Possible confounding aside, people starting INSTI based ART with a CD4 count of 200 cells/mm3 or less appear to be at increased risk for IRIS. This is important for low- and middle-income countries for which a dolutegravir based regimen is now recommended as an alternative first-line by WHO, and is predicted to become the preferred regimen as evidence gaps are filled.

Two ongoing large randomised trials of first-line dolutegravir vs efavirenz in as-close-as-possible-to-real-life unselected African patients that are likely to include people with low CD4 cell counts – ADVANCE (South Africa) and NAMSAL (Cameroon) – plan to have results in 2019 – but incidence of IRIS should be raised now as an ongoing concern for DSMBs for each study. [3]

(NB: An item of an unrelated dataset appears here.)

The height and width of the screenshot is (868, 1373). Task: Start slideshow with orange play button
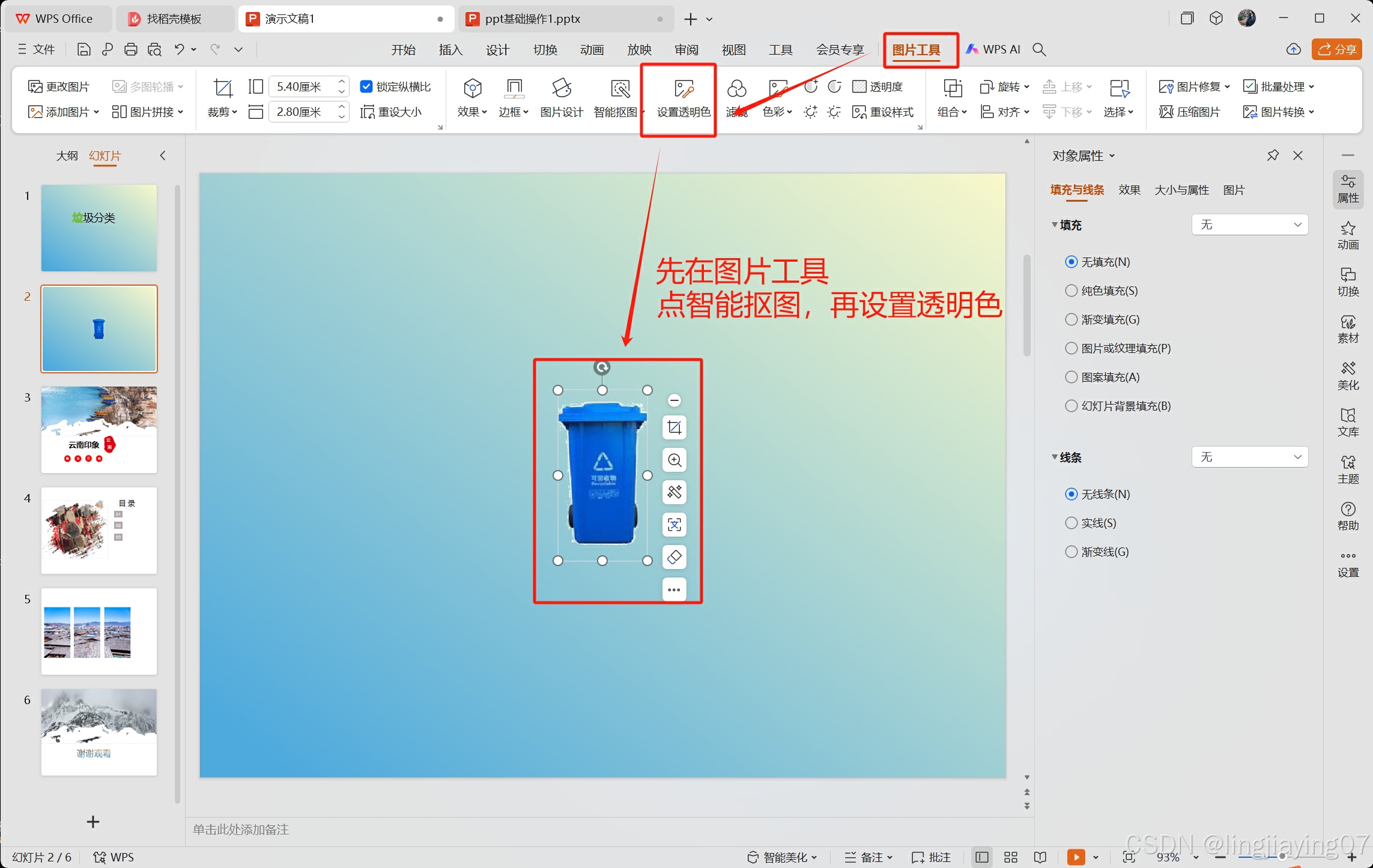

The ADVANZ-4 Trial (Spain) is comparing first-line ART with dolutegravir and darunavir/ritonavir, both with abacavir and 3TC, in people with very low CD4 counts: below 100 cells/mm3 before treatment. [4] It is a small study with only 108 participants but is looking at immune reconstitution with results expected at the end of this year.

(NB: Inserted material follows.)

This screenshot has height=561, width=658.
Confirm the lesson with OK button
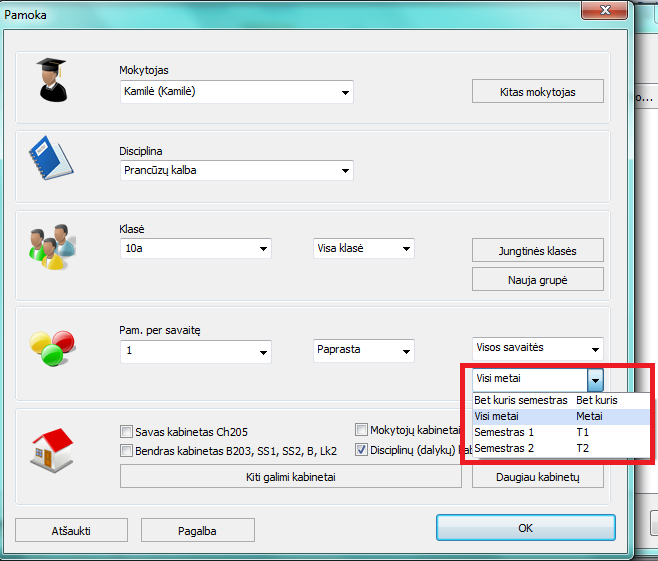pyautogui.click(x=524, y=528)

In the meantime, there needs to be careful monitoring of people with low CD4 counts at increased risk for IRIS in early dolutegravir adopter countries such as Botswana and Brazil.

References:

  1. Wijting I et al. Integrase inhibitors are an independent risk factor for IRIS: an ATHENA cohort study. CROI 2017. February 13-16, 2017. Seattle. Poster abstract 731.
    http://www.croiconference.org/sessions/integrase-inhibitors-are-independent-risk-factor-iris-athena-cohort-study (Abstract and poster link)
  2. Dutertre M et al. Initiation of art based on integrase inhibitors increases the risk of IRIS.
 CROI 2017. February 13-16, 2017. Seattle. Poster abstract 732.
    http://www.croiconference.org/sessions/initiation-art-based-integrase-inhibitors-increases-risk-iris (Abstract and poster)
  3. Clayden P. Fit for purpose: antiretroviral treatment optimisation. HIV i-Base. 12 February, 2017.
    https://i-base.info/fit-for-purpose-feb-2017
  4. US National Institutes of Health. Immune recovery in advanced, ARV-naive, HIV-1-infected individuals taking dolutegravir or ritonavir-boosted darunavir
    https://clinicaltrials.gov/ct2/show/NCT02337322

Links to other websites are current at date of posting but not maintained.